Three generations of Nation women tell what it was like to go to school in Squamish

She was nine years old when they came for her: three pairs of shoes at the door of her home on the Cheekye Reserve. She swung the door open and the men came in. Her father rose from the couch. He wouldn’t let them take her.

Linda Williams, 60, recalls the moment her father saved her and her siblings from being taken to residential school by the Indian agent, the priest and another man who came calling.

“My dad said, ‘There is no way in hell anybody is taking my kids to boarding school,’” she recalled “and he physically threw each one of them off the porch.”

The children were lucky, said Williams, a prominent Squamish Nation elder. Her daughter Charlene and granddaughter Jazmyn agreed.

The three generations of Williams women shared how education and community in Skwxwu7mesh (Squamish) defined them. 

Williams, whose Squamish Nation name, Kwekwin Kwelhaynexw means “Where the Spirit Lives,” went to Brackendale Elementary School until she finished Grade 4 and then transferred to Squamish Elementary. She was the first generation in her family to be educated at public school. Her father and grandparents had been taken to residential school.

Public school was better than being sent away, but it wasn’t easy.

“We experienced a lot of racism,” she said.

“I didn’t try to figure out the reasons they were racist towards us. We were just in survival mode.”

Outside of school, though, Williams said, life in the Squamish Valley was idyllic.

 “Our time was spent outside… playing games in the community… There were only four houses then and each house pretty well had 10 kids each.”

The children played running races around the reserve and kick the can. In the summer, children often spent time on the Cheekye River with their fathers.

The sense of community was also strong for Williams’ daughter, Charlene 
Williams.

Charlene, 35, said while she was growing up on the Wai Wai Kum reserve, she knew everyone in every house, and even the name of every family’s dog.

People shared and cared for each other, she said.

She recalls one day when she ventured off the reserve with her cousins and siblings to walk to the store and learned the world was different outside the protective shell of her community.

“We had picked berries all along the way, so it took us forever,” she said. The younger children needed to use the washroom on the way home so they stopped at a house located just before the reserve.

When the non-Native woman opened the door, her face showed her surprise, Charlene recalled.

[Given instruction A]
According to the article about schooling in Squamish, what does Linda Williams's Squamish Nation name mean?
[Given instruction B]
Quote the part of the Squamish schooling article that opens with the words containing "The sense of" and closes with "other, she said.".
None of the items are needed for work on this article.

[Extracted entries]
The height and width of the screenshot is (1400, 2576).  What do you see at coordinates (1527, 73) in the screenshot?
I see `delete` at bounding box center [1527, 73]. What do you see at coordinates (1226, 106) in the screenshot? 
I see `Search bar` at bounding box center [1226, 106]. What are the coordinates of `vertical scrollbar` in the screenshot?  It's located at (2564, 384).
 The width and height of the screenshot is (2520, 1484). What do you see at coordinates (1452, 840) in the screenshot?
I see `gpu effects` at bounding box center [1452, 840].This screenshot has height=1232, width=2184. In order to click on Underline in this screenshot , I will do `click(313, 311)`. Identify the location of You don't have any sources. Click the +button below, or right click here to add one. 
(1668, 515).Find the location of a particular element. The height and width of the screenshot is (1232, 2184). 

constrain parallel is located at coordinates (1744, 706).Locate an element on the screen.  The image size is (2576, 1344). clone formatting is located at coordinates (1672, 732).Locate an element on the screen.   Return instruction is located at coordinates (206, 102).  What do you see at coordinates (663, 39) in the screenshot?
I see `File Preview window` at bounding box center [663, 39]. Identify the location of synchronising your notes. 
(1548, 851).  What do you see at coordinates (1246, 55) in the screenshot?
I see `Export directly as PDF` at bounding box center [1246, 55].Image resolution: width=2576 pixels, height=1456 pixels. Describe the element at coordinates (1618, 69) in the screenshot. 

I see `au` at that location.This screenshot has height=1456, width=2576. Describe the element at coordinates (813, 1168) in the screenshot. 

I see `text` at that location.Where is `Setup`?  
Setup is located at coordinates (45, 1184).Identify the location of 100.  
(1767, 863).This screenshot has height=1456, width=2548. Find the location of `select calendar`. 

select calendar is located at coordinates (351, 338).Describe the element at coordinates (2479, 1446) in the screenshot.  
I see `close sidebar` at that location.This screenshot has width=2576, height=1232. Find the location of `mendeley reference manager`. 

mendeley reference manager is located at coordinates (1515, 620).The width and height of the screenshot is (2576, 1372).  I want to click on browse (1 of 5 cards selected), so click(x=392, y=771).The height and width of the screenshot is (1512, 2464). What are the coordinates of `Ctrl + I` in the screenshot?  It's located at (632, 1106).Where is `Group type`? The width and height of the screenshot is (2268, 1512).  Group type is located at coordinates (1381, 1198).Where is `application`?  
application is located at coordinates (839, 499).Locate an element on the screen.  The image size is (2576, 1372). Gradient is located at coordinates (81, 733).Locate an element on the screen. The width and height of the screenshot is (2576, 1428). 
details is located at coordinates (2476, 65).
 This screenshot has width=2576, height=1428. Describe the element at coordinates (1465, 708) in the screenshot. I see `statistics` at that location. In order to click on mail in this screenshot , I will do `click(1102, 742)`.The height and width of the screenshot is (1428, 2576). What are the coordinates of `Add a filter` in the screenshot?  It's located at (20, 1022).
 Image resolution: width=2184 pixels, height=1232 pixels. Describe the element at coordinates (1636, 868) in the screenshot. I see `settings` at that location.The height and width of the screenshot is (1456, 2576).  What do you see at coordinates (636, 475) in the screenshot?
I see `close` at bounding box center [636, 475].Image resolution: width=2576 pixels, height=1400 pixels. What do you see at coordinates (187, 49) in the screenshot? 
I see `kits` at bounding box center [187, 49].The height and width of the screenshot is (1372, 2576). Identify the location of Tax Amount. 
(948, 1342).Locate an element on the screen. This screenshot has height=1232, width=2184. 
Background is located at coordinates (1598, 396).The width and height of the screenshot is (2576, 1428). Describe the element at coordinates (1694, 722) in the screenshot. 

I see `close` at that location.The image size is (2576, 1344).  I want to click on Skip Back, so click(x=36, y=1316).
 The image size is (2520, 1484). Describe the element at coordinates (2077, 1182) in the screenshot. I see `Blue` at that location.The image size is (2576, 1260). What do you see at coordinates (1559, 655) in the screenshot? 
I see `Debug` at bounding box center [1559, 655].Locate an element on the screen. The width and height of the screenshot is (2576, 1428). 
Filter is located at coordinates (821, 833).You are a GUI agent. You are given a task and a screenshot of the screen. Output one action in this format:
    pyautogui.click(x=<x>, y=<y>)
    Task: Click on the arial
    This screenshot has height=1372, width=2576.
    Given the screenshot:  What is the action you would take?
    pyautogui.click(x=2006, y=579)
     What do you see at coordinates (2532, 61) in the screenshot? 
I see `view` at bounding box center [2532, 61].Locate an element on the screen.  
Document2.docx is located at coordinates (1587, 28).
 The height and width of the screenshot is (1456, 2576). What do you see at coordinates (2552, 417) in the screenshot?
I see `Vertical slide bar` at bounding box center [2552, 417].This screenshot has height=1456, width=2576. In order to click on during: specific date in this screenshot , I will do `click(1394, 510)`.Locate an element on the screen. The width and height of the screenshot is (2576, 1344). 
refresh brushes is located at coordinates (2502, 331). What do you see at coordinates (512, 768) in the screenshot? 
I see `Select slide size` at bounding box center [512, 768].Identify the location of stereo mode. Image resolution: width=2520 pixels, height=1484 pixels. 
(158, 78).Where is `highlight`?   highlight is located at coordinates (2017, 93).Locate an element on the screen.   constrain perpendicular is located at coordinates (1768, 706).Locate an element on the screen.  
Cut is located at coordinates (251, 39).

[Complete answer A]
It means "Where the Spirit Lives."

[Complete answer B]
The sense of community was also strong for Williams’ daughter, Charlene 
Williams.

Charlene, 35, said while she was growing up on the Wai Wai Kum reserve, she knew everyone in every house, and even the name of every family’s dog.

People shared and cared for each other, she said.